=== Quoted passage ===
Authorities say, Terence Pinder, the 43-year-old commissioner for the city of Opa-Locka, located northwest of Miami, has died under mysterious circumstances, the Associated Press reported.

Investigators say Pinder was the lone occupant when he crashed his city-owned Chevrolet Tahoe SUV into a large banyan tree in an isolated section of Miami-Opa-Locka Executive Airport, which is mostly surrounded by grass and is a distance from many roads.

According to Miami-Dade police spokeswoman Jennifer Capote, the vehicle was discovered around 8 a.m. by a woman walking her dog.

Capote confirmed that police are determining how fast Pinder was driving at the time of the fatal wreck and were also probing if the crash was deliberate.

“It does appear he was driving inside the grassy area at the airport,” Capote said.

Miami-Dade State Attorney Katherine Fernandez Rundle said Pinder intended to surrender on Wednesday for an arrest warrant on bribery and unlawful compensation charges.

A criminal complaint accused Pinder of pocketing over $7,000 in bribes to help a businessman, who was working with police, open up a recycling transfer station in the city.

Prosecutors alleged Pinder ensured the businessman received preferential treatment during commission meetings.

Taped phone conversations picked up the businessman asking the commissioner last December if he needed to make another payment to Pinder and even offered to stop by the Pinder’s home to drop off the illegal payoff.
=== Dataset content ===
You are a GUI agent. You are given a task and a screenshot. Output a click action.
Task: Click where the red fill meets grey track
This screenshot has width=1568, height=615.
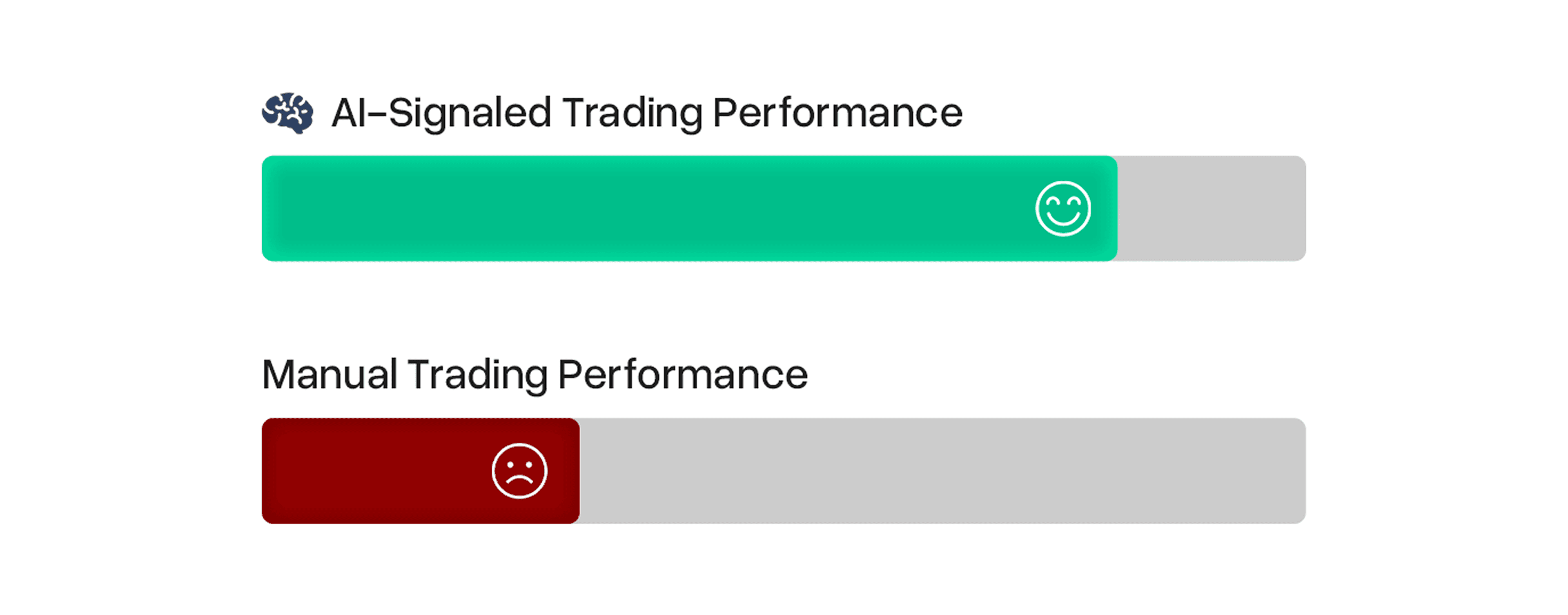579,471
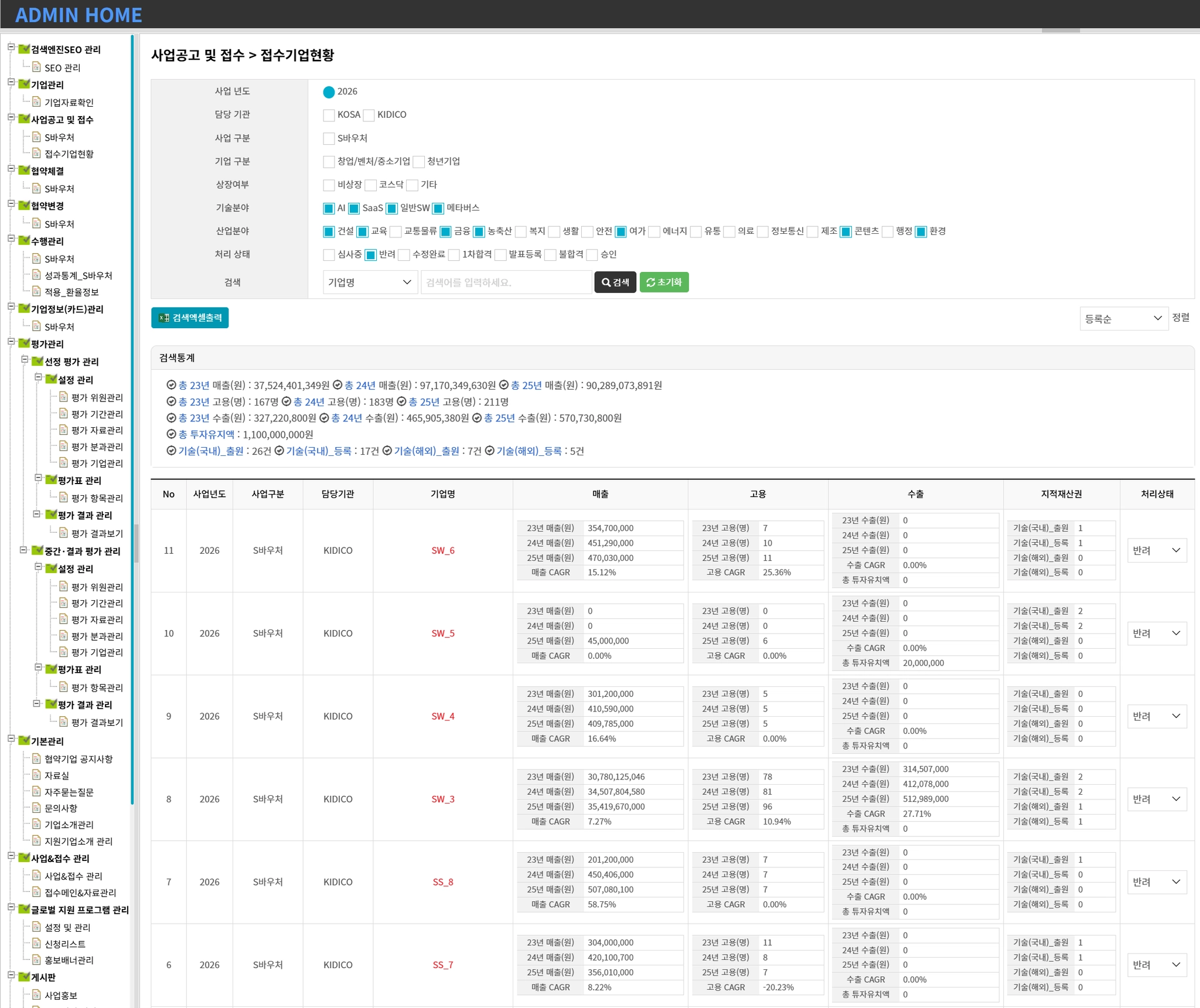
===
* [Goal A] Summarize the news report on the Opa-Locka commissioner's death in two sentences.
* [Goal B] Continue the news report on the Opa-Locka commissioner's death from its last sentence.
The lines that come after the article are separate material and have no connection to it.

* [Final result A] Terence Pinder, the 43-year-old Opa-Locka commissioner, died when his city-owned Chevrolet Tahoe crashed into a banyan tree in an isolated part of Miami-Opa-Locka Executive Airport, and police are looking into how fast he was driving and whether the crash was deliberate. He had planned to surrender on Wednesday on a warrant for bribery and unlawful compensation, accused of taking over $7,000 in bribes to help a businessman working with police open a recycling transfer station.

* [Final result B]
“If you want to come see me, that’s fine. It’s almost Christmas. Where the hell’s Santa?” Pinder said on the recording.

Pinder’s death comes at a difficult time for Opa-Locka, described as an impoverished city struggling with financial difficulty and is also under a separate broader FBI corruption investigation involving other city officials and lobbyists.

The city commission had scheduled an emergency meeting addressing the dire financial situation later Tuesday amid the possibility the state could take over daily operations.

Pinder pleaded no contest to reduced charges and received probation in a previous bribery investigation that concluded in 2014.

Despite his legal troubles, city officials praised Pinder while announcing his death on Tuesday.

“He was known and loved by the young, the elderly and the community at large. He will be missed in the great city of Opa-locka,” the officials said in a written statement.